====== The records ======

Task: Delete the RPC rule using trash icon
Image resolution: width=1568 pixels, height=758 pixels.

======
====== The records ======

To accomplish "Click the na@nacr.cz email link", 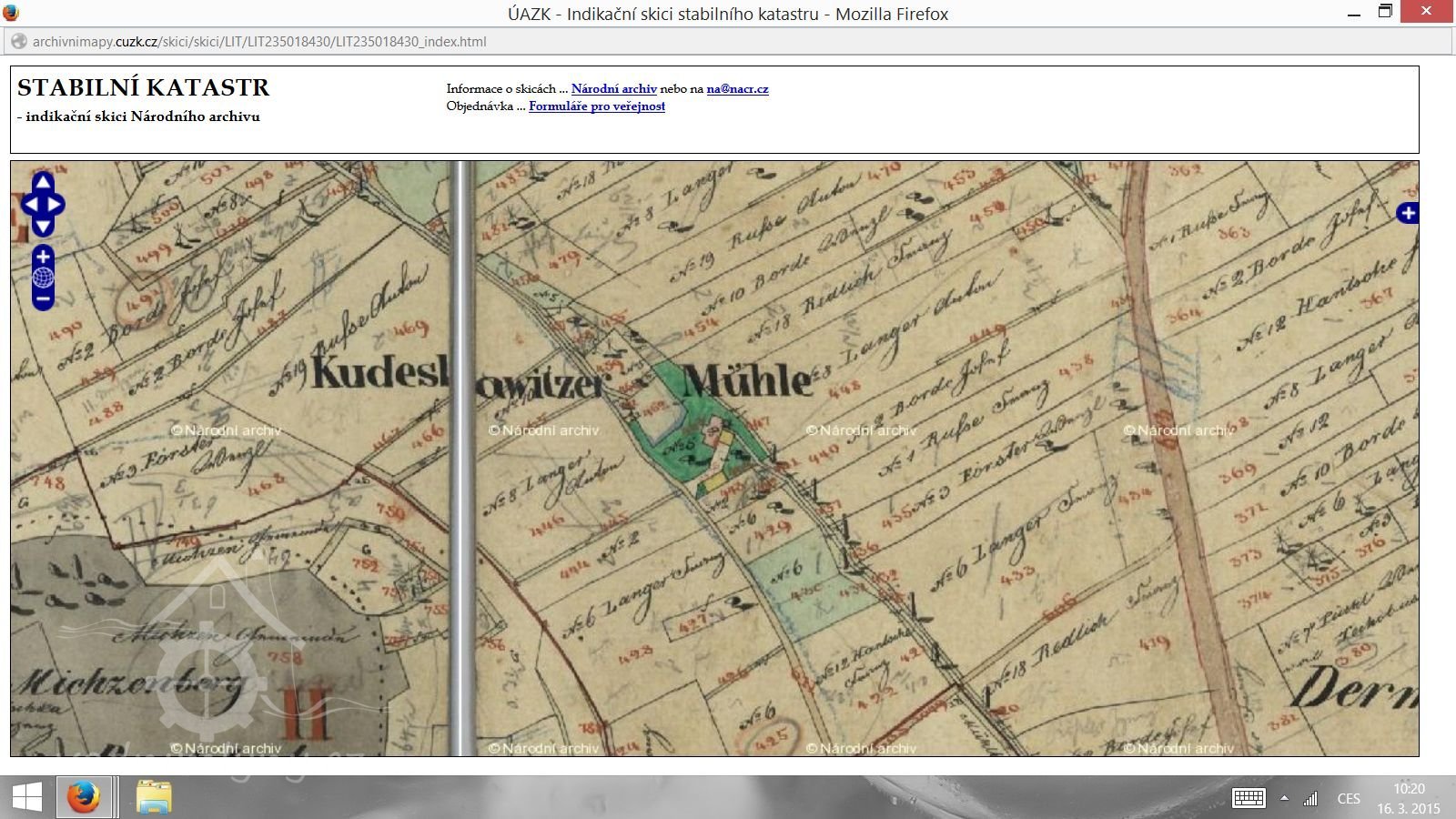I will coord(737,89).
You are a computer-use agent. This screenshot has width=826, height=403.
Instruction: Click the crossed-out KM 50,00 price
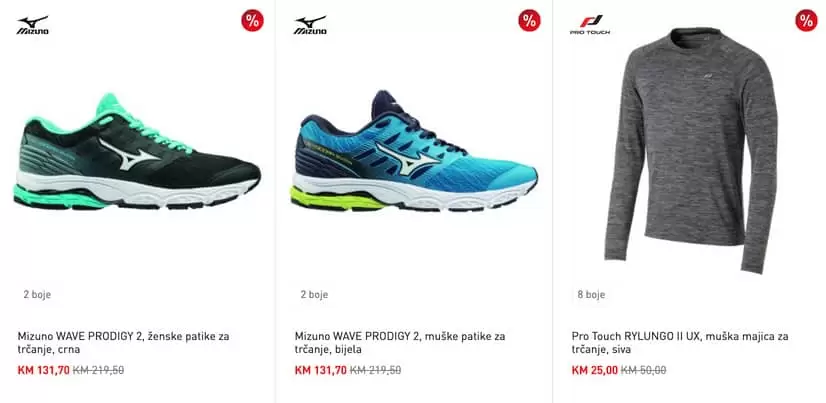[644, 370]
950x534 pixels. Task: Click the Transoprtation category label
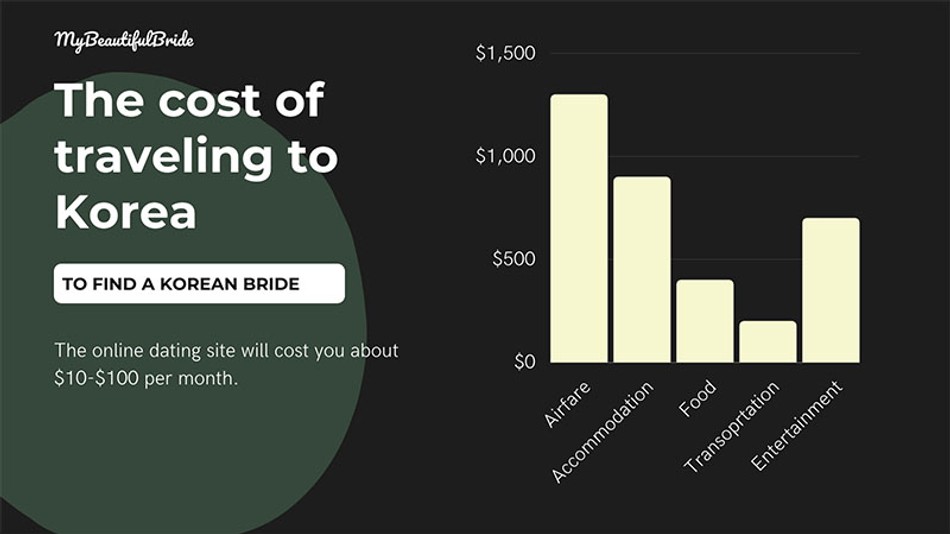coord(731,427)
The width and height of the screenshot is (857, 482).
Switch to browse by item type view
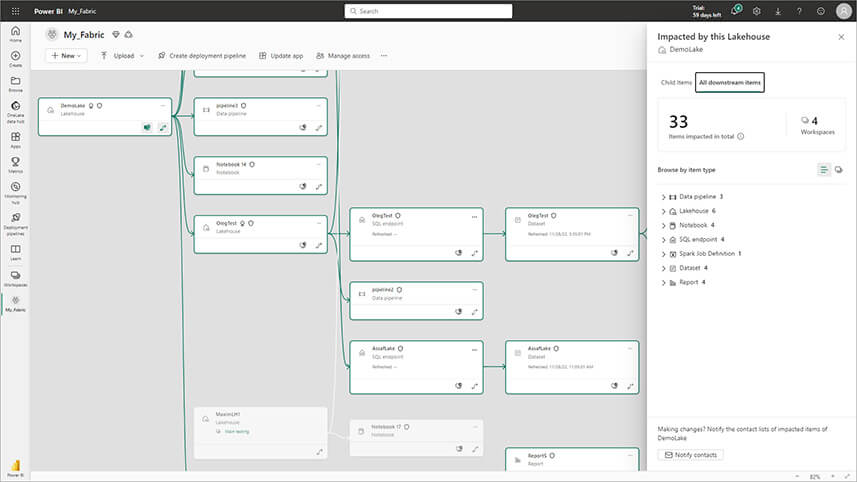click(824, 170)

======

» Work to complete
After locating the line with "Task: Delete the RPC rule using trash icon" above, return that line and every later line through the one with "Image resolution: width=1568", word for word and with nothing else.

» Answer to this problem
Task: Delete the RPC rule using trash icon
Image resolution: width=1568 pixels, height=758 pixels.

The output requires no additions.